# YOUR INSTRUCTIONS
Word for word, restate every entry shown below.

:::::

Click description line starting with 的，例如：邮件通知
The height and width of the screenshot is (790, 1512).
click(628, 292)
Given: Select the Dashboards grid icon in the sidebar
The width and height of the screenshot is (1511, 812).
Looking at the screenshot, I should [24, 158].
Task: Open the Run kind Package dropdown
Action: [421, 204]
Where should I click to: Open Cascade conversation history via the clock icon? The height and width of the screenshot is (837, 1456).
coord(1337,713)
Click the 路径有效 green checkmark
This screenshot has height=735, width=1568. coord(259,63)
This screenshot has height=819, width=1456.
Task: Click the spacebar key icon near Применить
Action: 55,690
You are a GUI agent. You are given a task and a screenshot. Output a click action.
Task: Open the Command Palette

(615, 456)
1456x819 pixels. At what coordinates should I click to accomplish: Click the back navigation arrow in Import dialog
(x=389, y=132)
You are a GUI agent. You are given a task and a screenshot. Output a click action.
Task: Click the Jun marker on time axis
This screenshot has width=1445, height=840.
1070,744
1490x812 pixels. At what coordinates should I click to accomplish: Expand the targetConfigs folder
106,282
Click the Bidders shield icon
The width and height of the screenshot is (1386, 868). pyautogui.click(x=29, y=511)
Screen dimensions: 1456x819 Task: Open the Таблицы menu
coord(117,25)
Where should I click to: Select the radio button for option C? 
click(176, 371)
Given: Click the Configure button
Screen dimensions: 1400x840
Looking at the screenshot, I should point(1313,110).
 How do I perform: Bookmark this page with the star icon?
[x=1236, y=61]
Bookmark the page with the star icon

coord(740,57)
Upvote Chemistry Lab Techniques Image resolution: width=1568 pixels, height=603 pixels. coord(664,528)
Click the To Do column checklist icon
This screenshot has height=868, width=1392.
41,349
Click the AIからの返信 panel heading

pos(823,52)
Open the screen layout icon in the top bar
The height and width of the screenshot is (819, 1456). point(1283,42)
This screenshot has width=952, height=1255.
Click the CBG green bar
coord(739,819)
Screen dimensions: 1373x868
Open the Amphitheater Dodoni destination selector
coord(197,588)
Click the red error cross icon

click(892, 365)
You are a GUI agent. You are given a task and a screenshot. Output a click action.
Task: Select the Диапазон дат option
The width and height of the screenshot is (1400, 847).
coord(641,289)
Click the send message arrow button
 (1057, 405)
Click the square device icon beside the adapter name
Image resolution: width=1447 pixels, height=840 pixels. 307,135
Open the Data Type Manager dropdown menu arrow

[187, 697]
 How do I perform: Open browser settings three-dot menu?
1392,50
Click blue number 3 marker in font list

:::::

# WRITTEN SOLUTION
Click description line starting with 的，例如：邮件通知
The height and width of the screenshot is (790, 1512).
click(628, 292)
Given: Select the Dashboards grid icon in the sidebar
The width and height of the screenshot is (1511, 812).
Looking at the screenshot, I should [24, 158].
Task: Open the Run kind Package dropdown
Action: [421, 204]
Where should I click to: Open Cascade conversation history via the clock icon? The height and width of the screenshot is (837, 1456).
coord(1337,713)
Click the 路径有效 green checkmark
This screenshot has height=735, width=1568. coord(259,63)
This screenshot has height=819, width=1456.
Task: Click the spacebar key icon near Применить
Action: 55,690
You are a GUI agent. You are given a task and a screenshot. Output a click action.
Task: Open the Command Palette

(615, 456)
1456x819 pixels. At what coordinates should I click to accomplish: Click the back navigation arrow in Import dialog
(x=389, y=132)
You are a GUI agent. You are given a task and a screenshot. Output a click action.
Task: Click the Jun marker on time axis
This screenshot has width=1445, height=840.
1070,744
1490x812 pixels. At what coordinates should I click to accomplish: Expand the targetConfigs folder
106,282
Click the Bidders shield icon
The width and height of the screenshot is (1386, 868). pyautogui.click(x=29, y=511)
Screen dimensions: 1456x819 Task: Open the Таблицы menu
coord(117,25)
Where should I click to: Select the radio button for option C? 
click(176, 371)
Given: Click the Configure button
Screen dimensions: 1400x840
Looking at the screenshot, I should point(1313,110).
 How do I perform: Bookmark this page with the star icon?
[x=1236, y=61]
Bookmark the page with the star icon

coord(740,57)
Upvote Chemistry Lab Techniques Image resolution: width=1568 pixels, height=603 pixels. coord(664,528)
Click the To Do column checklist icon
This screenshot has height=868, width=1392.
41,349
Click the AIからの返信 panel heading

pos(823,52)
Open the screen layout icon in the top bar
The height and width of the screenshot is (819, 1456). point(1283,42)
This screenshot has width=952, height=1255.
Click the CBG green bar
coord(739,819)
Screen dimensions: 1373x868
Open the Amphitheater Dodoni destination selector
coord(197,588)
Click the red error cross icon

click(892, 365)
You are a GUI agent. You are given a task and a screenshot. Output a click action.
Task: Select the Диапазон дат option
The width and height of the screenshot is (1400, 847).
coord(641,289)
Click the send message arrow button
 (1057, 405)
Click the square device icon beside the adapter name
Image resolution: width=1447 pixels, height=840 pixels. 307,135
Open the Data Type Manager dropdown menu arrow

[187, 697]
 How do I perform: Open browser settings three-dot menu?
1392,50
Click blue number 3 marker in font list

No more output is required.